- Work item
Give back, word for word, the lines in the listing below from the one holding "The height and width of the screenshot is (586, 700)." down to the one holding "Given: Click the SkyscraperCity logo", both ends included.

- Input for this task
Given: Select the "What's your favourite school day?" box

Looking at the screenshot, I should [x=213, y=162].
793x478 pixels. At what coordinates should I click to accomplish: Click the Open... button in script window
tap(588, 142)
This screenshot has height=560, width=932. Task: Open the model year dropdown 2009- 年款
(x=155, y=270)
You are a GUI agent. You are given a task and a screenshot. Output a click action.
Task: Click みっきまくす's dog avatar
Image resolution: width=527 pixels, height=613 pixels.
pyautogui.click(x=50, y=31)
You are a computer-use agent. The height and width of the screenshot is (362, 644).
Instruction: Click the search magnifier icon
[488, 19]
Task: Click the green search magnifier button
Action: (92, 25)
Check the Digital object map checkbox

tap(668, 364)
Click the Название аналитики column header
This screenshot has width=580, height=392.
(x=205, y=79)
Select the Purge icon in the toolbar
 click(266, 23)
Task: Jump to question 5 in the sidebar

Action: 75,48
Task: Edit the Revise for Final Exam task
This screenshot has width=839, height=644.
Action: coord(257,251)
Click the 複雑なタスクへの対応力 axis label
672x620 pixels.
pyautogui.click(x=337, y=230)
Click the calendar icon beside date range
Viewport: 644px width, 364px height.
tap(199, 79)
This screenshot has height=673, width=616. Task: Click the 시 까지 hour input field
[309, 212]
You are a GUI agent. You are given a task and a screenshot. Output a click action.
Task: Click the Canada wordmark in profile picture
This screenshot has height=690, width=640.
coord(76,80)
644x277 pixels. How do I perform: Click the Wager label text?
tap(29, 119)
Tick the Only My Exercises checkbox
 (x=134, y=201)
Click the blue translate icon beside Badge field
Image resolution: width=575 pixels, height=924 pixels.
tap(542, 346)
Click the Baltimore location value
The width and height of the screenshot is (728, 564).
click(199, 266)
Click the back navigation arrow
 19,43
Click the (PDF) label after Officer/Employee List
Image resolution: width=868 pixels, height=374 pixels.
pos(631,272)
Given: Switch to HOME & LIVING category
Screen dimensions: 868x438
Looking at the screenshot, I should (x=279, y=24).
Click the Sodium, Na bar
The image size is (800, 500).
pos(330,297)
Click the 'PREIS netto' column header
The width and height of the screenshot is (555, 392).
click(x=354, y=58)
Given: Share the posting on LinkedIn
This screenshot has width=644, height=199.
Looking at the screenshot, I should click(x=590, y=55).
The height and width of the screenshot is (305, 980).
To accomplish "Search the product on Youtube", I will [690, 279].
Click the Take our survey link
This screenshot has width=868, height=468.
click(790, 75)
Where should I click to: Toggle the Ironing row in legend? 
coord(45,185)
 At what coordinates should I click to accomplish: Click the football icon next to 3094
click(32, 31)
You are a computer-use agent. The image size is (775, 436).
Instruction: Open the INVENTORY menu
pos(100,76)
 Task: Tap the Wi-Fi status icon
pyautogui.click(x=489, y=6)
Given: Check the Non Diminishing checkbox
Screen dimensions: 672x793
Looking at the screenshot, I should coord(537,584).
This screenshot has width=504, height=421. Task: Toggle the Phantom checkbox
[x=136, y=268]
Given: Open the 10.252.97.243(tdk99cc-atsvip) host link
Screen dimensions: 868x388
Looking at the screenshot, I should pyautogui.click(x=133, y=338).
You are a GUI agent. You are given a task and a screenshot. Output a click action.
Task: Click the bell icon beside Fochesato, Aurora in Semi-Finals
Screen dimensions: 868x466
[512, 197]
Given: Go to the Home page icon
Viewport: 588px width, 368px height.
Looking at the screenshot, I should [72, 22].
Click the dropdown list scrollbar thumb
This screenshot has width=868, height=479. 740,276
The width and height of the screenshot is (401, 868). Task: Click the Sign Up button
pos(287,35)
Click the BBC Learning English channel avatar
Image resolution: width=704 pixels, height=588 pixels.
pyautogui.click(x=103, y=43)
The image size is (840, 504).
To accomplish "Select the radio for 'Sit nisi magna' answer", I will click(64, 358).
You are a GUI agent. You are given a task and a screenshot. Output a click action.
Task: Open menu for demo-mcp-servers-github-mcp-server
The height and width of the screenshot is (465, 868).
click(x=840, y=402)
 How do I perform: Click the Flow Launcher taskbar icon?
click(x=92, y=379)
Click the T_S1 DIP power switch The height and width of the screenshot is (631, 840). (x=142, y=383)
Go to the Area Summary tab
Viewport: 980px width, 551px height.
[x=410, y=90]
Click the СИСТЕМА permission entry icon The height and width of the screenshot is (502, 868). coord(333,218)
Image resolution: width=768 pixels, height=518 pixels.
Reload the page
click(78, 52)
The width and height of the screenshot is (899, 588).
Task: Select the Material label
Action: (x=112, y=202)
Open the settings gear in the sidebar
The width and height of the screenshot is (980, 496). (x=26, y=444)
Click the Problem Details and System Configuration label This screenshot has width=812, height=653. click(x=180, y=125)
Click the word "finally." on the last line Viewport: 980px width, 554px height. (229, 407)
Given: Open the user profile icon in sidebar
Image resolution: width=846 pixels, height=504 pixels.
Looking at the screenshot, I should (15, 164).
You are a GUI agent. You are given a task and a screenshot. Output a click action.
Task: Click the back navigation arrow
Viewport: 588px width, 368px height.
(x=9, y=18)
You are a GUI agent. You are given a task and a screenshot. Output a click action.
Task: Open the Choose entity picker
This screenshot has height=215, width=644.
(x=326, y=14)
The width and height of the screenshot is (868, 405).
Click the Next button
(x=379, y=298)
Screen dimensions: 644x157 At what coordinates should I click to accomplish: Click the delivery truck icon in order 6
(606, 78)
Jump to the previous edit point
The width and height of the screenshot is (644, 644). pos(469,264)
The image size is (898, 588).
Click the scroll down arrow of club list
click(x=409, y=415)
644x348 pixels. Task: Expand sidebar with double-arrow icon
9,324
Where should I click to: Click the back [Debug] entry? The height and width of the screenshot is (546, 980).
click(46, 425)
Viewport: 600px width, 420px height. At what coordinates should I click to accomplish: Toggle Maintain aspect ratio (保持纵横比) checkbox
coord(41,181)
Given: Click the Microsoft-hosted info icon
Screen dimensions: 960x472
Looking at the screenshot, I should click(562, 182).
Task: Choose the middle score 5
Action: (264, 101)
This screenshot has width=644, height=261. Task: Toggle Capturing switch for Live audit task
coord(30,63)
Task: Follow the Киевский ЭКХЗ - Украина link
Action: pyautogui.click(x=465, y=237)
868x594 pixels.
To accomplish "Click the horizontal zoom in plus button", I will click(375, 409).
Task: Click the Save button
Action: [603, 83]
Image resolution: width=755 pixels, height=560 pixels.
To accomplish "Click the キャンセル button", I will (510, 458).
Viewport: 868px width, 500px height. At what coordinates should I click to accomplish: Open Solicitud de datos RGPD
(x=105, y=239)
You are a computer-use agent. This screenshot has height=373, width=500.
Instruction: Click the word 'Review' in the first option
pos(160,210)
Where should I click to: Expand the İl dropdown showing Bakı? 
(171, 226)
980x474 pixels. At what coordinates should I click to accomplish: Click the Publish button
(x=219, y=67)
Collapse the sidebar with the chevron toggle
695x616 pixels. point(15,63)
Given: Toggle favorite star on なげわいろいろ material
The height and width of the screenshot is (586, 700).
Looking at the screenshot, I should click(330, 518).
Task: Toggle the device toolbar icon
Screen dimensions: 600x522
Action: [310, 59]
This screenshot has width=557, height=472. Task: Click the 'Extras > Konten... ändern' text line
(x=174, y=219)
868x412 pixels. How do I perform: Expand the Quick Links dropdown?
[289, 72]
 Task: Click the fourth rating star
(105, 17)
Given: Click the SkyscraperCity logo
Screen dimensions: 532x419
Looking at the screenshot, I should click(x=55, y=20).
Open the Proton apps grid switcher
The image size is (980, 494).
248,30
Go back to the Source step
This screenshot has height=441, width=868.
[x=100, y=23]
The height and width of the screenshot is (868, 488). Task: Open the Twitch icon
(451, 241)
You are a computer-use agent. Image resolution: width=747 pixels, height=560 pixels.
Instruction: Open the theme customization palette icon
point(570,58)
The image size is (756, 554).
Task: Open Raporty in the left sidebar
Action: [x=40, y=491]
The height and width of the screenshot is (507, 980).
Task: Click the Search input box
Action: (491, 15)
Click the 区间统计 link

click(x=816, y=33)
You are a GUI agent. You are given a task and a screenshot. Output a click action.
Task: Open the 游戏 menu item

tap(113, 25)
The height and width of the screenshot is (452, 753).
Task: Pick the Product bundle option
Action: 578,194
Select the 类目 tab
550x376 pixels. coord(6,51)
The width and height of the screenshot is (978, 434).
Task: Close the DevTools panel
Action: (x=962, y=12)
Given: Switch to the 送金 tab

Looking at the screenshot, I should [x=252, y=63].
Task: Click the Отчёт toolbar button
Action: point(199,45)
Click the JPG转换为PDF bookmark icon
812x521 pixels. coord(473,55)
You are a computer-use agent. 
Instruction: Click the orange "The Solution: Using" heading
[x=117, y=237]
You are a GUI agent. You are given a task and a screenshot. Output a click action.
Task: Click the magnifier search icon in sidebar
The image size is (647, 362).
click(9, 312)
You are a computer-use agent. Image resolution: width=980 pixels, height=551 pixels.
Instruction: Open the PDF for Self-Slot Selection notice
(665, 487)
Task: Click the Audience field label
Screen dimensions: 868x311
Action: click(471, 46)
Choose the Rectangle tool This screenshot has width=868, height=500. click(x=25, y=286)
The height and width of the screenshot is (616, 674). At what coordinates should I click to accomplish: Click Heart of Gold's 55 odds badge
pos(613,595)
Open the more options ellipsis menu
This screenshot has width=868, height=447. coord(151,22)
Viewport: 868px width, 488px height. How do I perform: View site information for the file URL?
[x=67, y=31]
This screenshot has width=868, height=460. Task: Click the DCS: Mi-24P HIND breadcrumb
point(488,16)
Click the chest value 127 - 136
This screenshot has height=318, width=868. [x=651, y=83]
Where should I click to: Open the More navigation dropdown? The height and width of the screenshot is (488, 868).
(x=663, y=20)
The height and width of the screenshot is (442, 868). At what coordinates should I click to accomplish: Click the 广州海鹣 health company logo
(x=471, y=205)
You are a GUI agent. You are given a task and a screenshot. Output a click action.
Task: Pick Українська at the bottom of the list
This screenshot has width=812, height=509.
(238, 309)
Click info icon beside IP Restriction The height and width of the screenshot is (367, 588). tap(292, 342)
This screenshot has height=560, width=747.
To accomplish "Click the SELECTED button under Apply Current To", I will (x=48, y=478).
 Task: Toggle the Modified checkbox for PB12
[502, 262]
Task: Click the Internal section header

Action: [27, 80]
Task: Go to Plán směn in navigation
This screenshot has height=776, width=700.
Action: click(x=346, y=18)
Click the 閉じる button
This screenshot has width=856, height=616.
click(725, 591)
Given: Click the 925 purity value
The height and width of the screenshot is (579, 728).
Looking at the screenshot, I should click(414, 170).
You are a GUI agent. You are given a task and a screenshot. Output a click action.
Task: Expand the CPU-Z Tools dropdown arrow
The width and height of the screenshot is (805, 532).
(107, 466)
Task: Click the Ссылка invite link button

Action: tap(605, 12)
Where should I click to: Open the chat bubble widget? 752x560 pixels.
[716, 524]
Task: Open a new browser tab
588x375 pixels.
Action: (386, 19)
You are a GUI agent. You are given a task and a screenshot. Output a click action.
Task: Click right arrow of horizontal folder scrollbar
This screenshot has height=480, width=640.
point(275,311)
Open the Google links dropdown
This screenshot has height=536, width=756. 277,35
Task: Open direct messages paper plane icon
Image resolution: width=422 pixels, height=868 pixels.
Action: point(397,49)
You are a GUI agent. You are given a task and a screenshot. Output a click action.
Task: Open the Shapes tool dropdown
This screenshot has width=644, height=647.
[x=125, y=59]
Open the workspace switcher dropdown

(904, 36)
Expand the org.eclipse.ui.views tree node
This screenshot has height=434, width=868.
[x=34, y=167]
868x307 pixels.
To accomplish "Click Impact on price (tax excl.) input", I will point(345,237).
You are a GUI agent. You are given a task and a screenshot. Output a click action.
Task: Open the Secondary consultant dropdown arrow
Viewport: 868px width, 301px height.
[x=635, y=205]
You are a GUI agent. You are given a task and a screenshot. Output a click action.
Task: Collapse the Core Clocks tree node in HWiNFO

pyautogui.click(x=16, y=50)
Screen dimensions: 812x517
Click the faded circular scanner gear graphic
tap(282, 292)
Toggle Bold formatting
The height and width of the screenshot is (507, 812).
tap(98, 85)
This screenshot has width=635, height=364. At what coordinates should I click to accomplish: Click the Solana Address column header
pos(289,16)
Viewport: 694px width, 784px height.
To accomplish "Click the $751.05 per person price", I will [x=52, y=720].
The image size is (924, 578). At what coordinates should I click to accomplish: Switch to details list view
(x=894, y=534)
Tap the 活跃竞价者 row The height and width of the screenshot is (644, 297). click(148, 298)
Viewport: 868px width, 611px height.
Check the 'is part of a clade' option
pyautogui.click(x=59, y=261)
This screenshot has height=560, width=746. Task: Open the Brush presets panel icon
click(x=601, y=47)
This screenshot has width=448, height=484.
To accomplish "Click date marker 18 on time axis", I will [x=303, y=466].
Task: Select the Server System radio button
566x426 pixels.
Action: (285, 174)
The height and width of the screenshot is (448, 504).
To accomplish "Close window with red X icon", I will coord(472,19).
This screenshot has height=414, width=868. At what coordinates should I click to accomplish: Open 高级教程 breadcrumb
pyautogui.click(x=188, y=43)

- Problem solution
The height and width of the screenshot is (586, 700).
Looking at the screenshot, I should click(330, 518).
Task: Toggle the device toolbar icon
Screen dimensions: 600x522
Action: [310, 59]
This screenshot has width=557, height=472. Task: Click the 'Extras > Konten... ändern' text line
(x=174, y=219)
868x412 pixels. How do I perform: Expand the Quick Links dropdown?
[289, 72]
 Task: Click the fourth rating star
(105, 17)
Given: Click the SkyscraperCity logo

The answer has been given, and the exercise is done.